Problem description: The result should be an exact copy of only the lines from the one holding "Given: Click the Map Offline label" through the last line of the data below, please, without pictures.

Items from a dataset
:::::

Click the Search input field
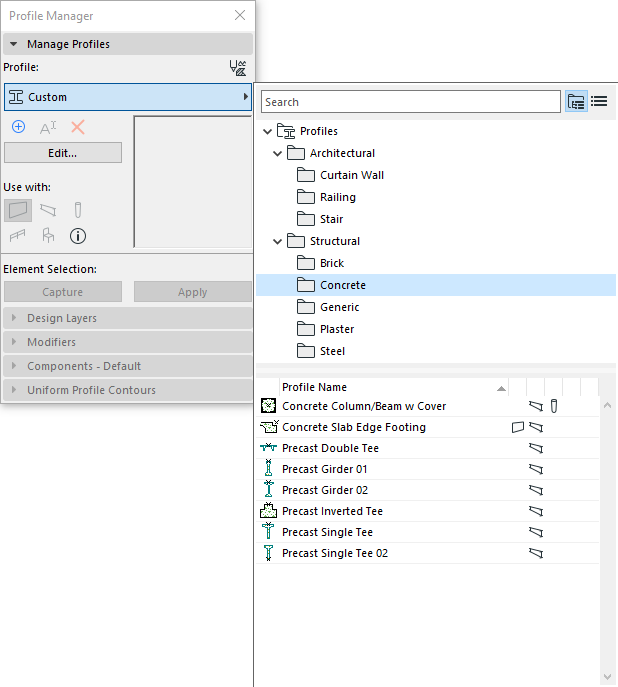 pyautogui.click(x=410, y=102)
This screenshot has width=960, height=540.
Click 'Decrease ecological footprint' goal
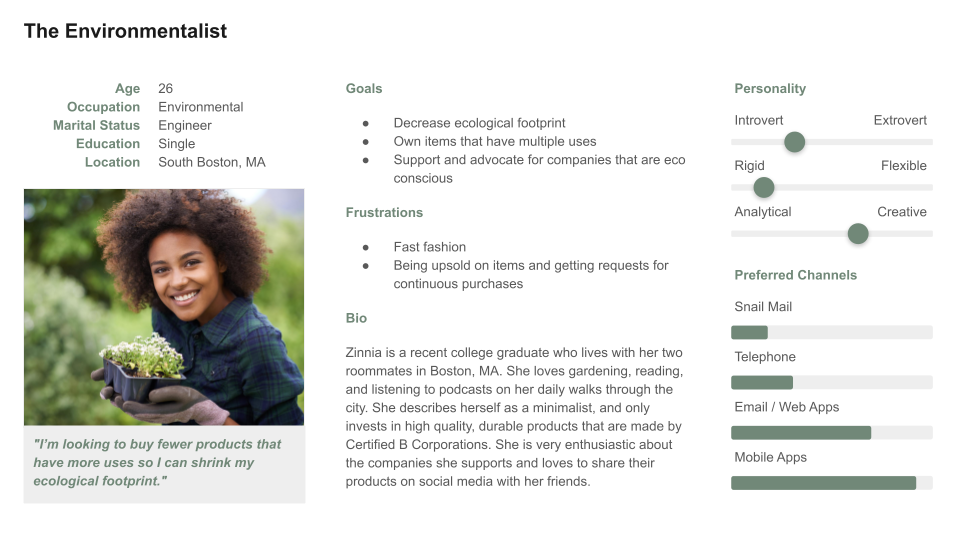[479, 123]
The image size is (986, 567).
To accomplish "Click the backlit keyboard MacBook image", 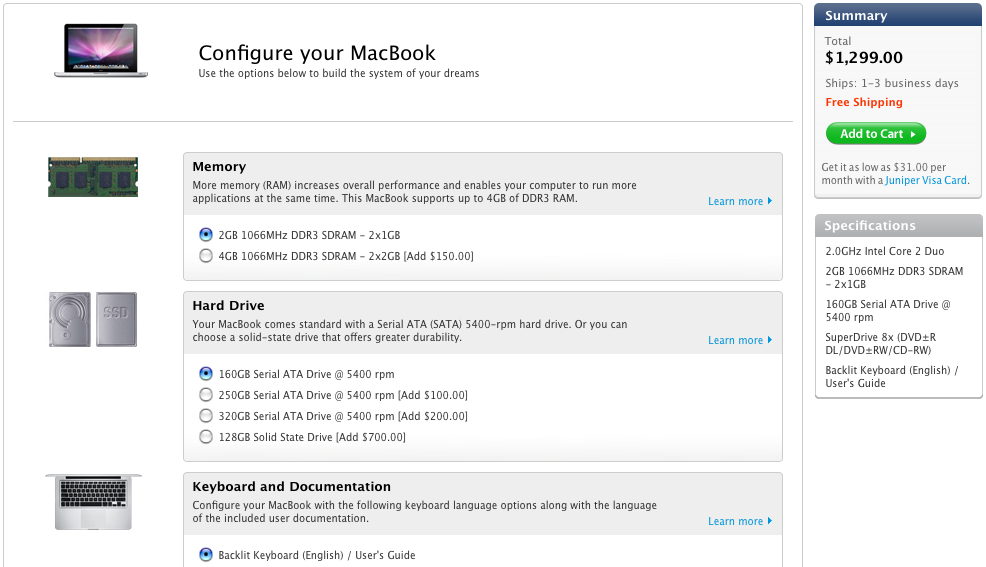I will (94, 502).
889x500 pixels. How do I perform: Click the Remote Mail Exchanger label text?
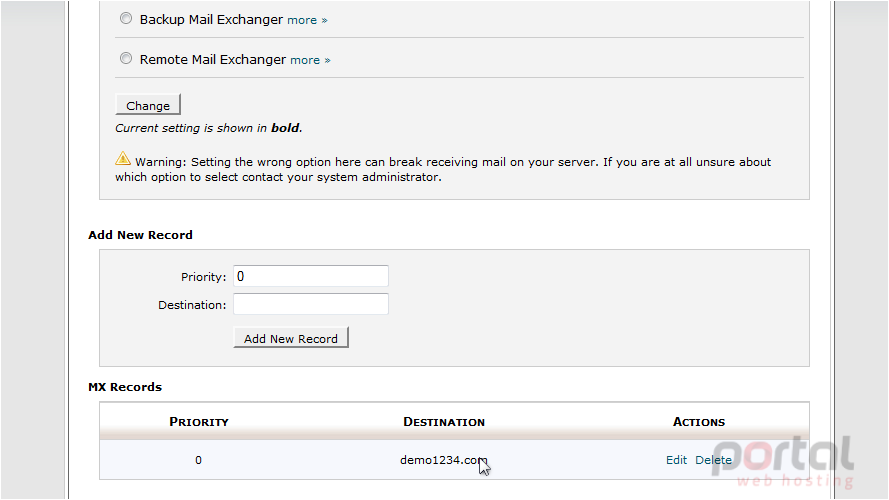click(213, 60)
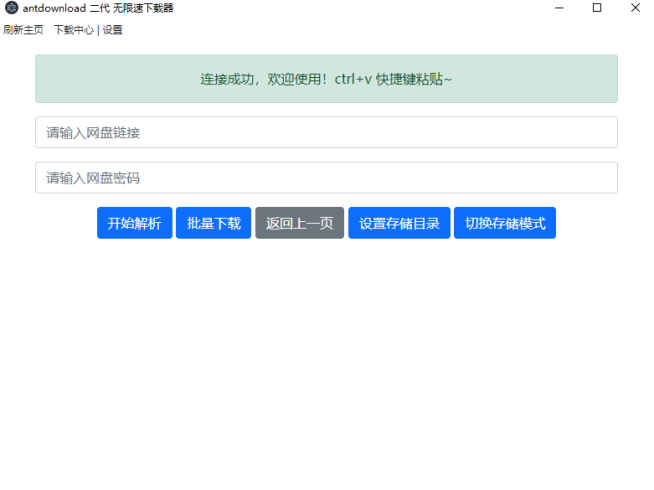Focus the 请输入网盘链接 input field
This screenshot has width=654, height=490.
pos(326,132)
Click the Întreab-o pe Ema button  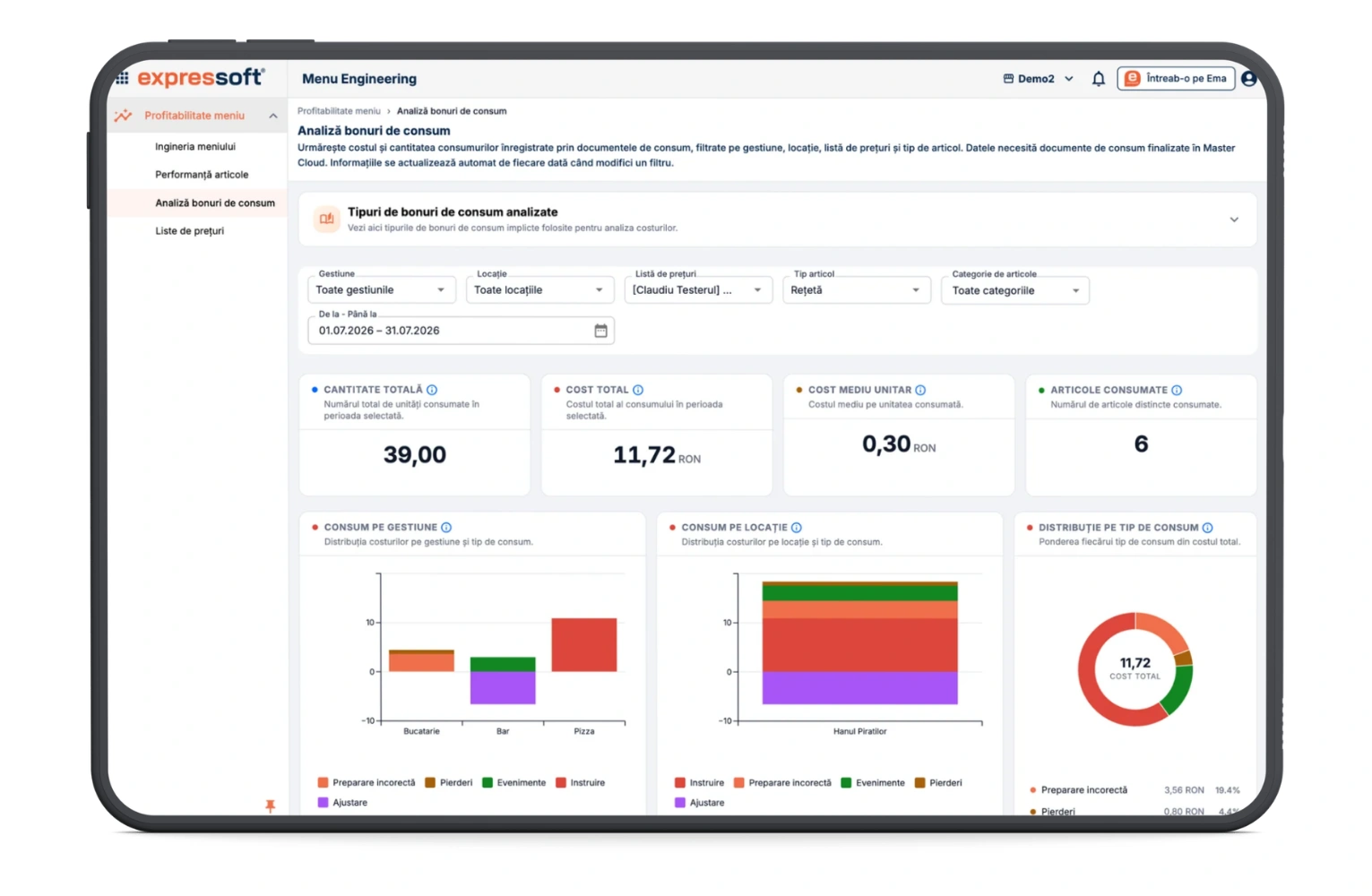tap(1176, 79)
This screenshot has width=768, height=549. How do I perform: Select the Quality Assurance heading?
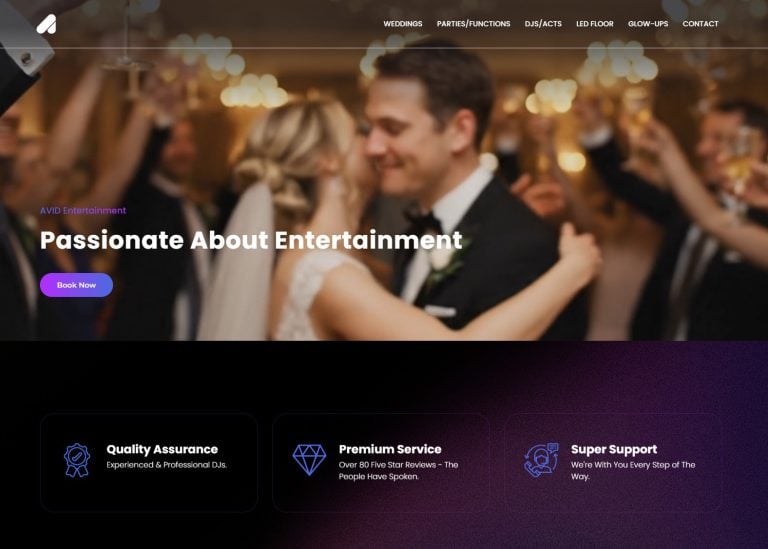point(162,449)
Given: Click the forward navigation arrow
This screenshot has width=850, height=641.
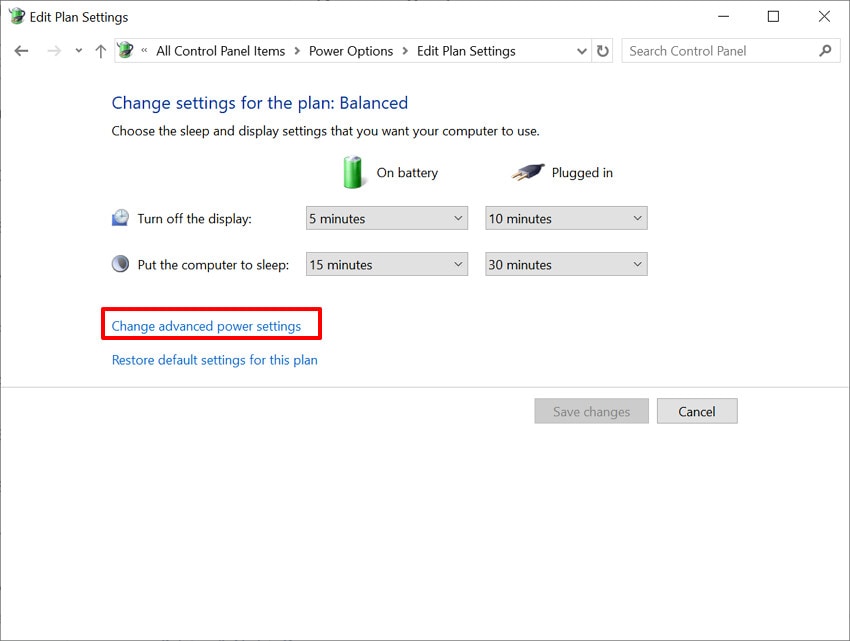Looking at the screenshot, I should [53, 50].
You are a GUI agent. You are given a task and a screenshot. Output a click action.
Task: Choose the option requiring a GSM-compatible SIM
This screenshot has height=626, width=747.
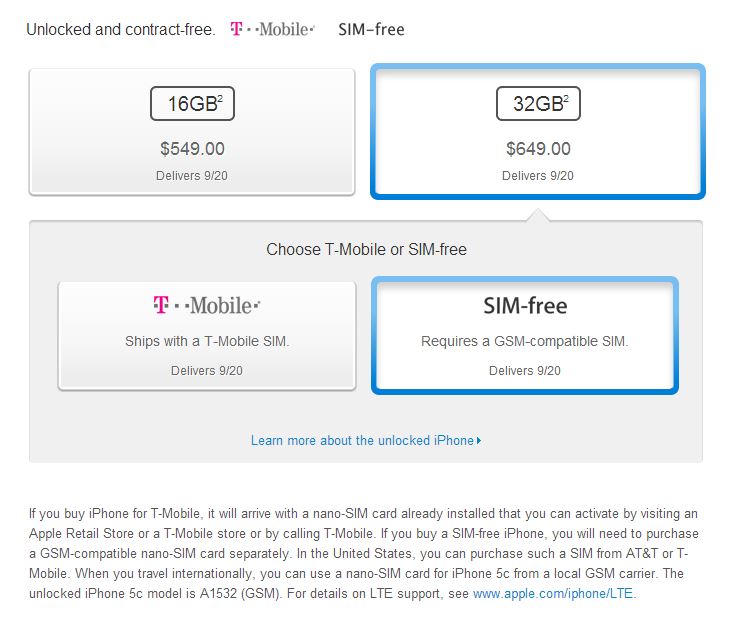pyautogui.click(x=525, y=335)
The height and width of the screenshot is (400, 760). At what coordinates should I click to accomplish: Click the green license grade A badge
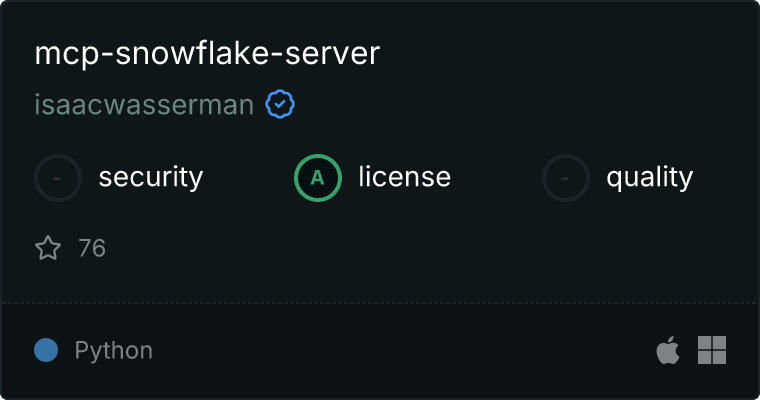tap(318, 178)
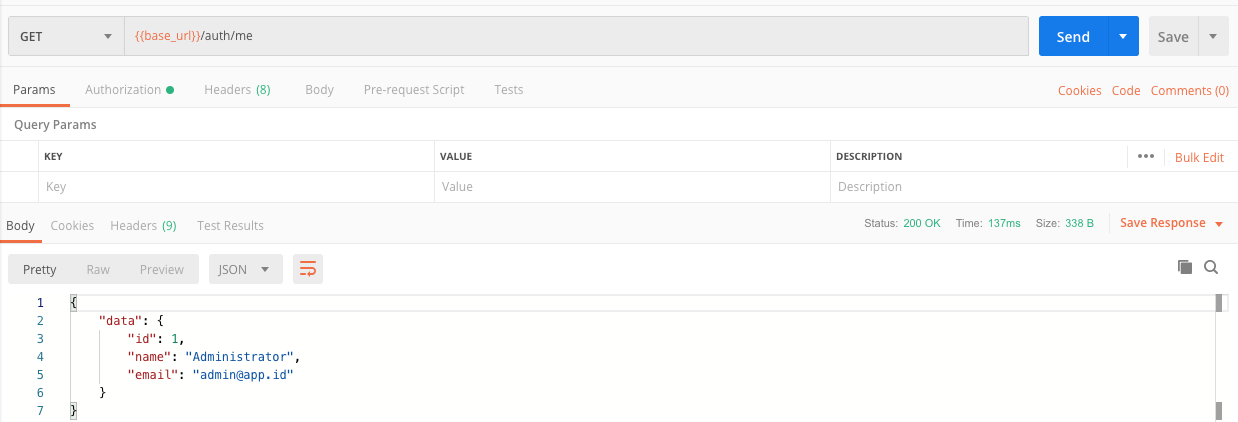This screenshot has height=422, width=1238.
Task: Switch response view to Preview
Action: 161,269
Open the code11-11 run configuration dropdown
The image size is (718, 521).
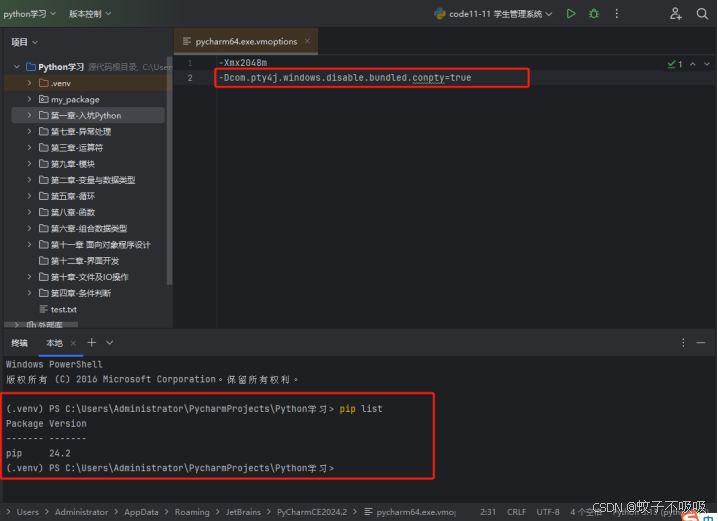495,14
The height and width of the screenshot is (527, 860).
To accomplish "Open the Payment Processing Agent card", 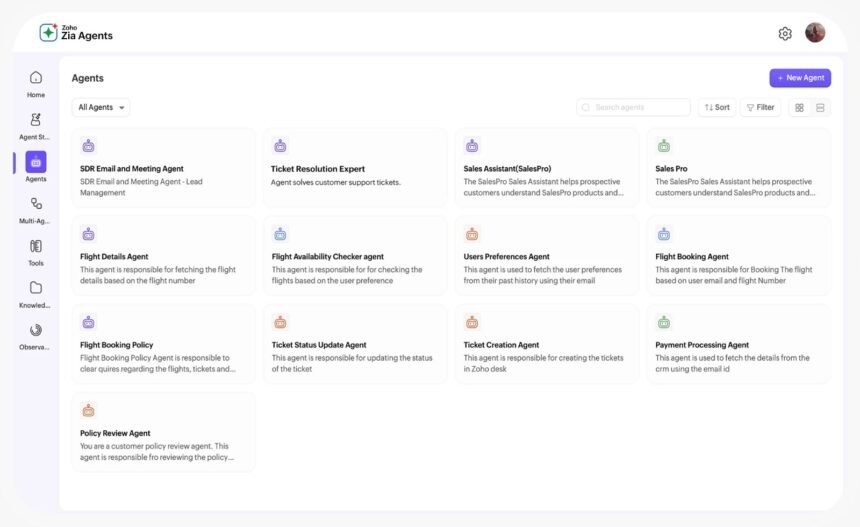I will coord(739,344).
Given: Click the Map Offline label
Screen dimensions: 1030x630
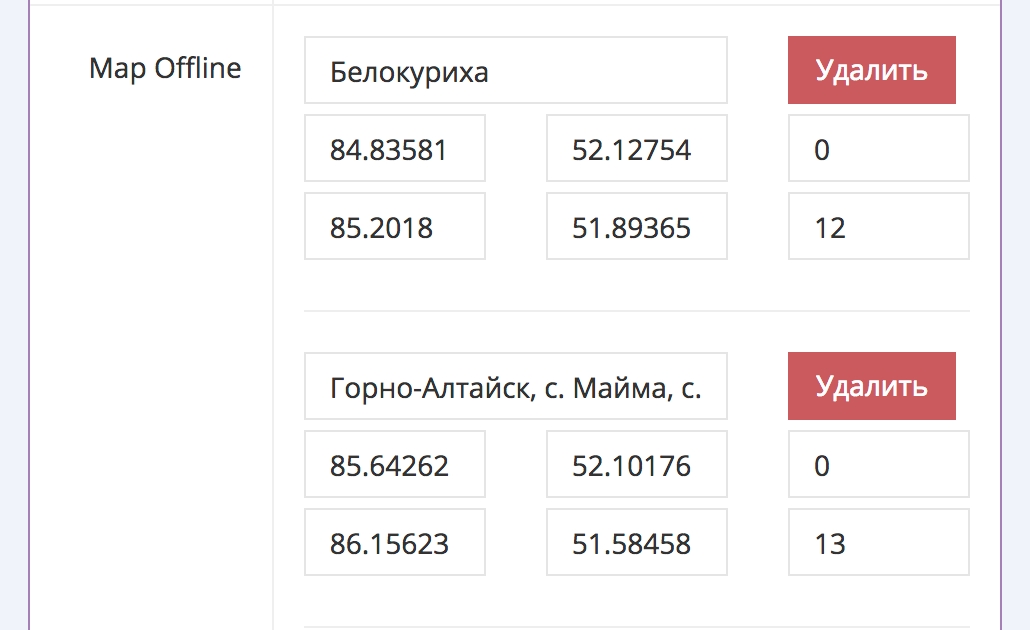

:::::

Solution to this task:
Given: Click the Map Offline label
Screen dimensions: 1030x630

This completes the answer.